— START OF TEXT SECTION —
Some other "benefits" (some are required by law): the employer pays half of
the public transportation bill for the employee; Christmas/Summer gift cards;
buy one stock, get one free; Intéressement et Participation ([0] [1]); paid
lunch (or "lunch checks"); professional vehicule;...

There are also "Comité d'entreprise" [2] in France, which get from the company
0.2% of the total salary mass (0.2% of the total salaries before tax) to
propose many offers, such as: cheap theater tickets, discounts in select
stores (not linked with the employer's domain), cheap all-inclusive abroad
vacation, birth/marriage checks, custom social and financial help (debt; help
to purchase a house), etc.

[0]
[https://fr.wikipedia.org/wiki/Int%C3%A9ressement](https://fr.wikipedia.org/wiki/Int%C3%A9ressement)

[1]
[https://fr.wikipedia.org/wiki/Participation_des_salari%C3%A9...](https://fr.wikipedia.org/wiki/Participation_des_salari%C3%A9s_aux_r%C3%A9sultats_de_l%27entreprise)

[2]
[https://fr.wikipedia.org/wiki/Comit%C3%A9_d%27entreprise](https://fr.wikipedia.org/wiki/Comit%C3%A9_d%27entreprise)

------
theriddlr
In the UK:

Cycle to Work: A scheme which involves an interest-free loan from the employer
to buy a bike and safety accessories for cycling to work. This is a salary
sacrifice so the employer pays less National Insurance and the employee saves
on National Insurance and income tax.

Season ticket loans: Interest-free loans from the employer to enable the
employee to purchase a yearly train/Tube ticket. Yearly tickets work out
cheaper than monthly tickets.
— END OF TEXT SECTION —
— START OF ROWS —
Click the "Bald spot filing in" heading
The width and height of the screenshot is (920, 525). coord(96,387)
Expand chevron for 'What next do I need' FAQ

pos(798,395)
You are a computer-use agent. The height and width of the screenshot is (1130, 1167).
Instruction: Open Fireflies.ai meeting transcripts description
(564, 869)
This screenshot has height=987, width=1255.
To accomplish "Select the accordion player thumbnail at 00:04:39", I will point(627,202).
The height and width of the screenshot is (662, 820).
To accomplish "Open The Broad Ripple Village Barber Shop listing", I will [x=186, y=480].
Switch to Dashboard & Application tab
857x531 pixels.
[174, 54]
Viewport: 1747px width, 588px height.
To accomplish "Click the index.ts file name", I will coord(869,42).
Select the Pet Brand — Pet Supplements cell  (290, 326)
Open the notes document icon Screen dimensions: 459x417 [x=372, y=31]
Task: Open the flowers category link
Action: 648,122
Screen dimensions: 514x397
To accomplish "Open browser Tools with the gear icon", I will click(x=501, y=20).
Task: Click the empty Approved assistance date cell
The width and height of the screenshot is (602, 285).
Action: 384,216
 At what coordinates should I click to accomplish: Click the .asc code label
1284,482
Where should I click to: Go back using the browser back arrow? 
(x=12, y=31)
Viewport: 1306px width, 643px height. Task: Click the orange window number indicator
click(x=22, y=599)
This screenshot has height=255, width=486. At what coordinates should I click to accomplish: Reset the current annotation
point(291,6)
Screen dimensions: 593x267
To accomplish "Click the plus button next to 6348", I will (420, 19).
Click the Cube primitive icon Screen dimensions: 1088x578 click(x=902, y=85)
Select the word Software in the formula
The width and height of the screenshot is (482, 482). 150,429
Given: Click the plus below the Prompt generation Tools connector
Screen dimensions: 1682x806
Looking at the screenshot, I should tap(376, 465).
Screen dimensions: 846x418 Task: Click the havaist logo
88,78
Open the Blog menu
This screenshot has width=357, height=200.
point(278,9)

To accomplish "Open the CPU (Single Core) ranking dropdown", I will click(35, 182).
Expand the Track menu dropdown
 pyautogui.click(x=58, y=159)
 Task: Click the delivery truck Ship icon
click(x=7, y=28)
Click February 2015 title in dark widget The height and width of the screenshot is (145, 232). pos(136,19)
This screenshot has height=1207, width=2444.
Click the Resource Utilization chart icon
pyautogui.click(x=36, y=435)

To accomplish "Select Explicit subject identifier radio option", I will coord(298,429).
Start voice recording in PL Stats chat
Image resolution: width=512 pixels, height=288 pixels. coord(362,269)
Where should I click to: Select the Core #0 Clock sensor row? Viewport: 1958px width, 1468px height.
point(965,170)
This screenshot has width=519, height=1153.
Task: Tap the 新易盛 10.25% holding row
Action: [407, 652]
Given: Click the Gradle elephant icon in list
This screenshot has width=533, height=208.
— END OF ROWS —
-- WHAT YOU ARE ASKED TO DO --
Answer these questions using the employee benefits thread:
1. What share of the total salary mass does a "Comité d'entreprise" receive from the company?
2. Under the UK Cycle to Work scheme, what does the employer's interest-free loan pay for?
3. Which work out cheaper, yearly or monthly train/Tube tickets?

-- THE ANSWER --
1. 0.2% of the total salary mass, meaning 0.2% of the total salaries before tax.
2. A bike and safety accessories for cycling to work.
3. Yearly tickets.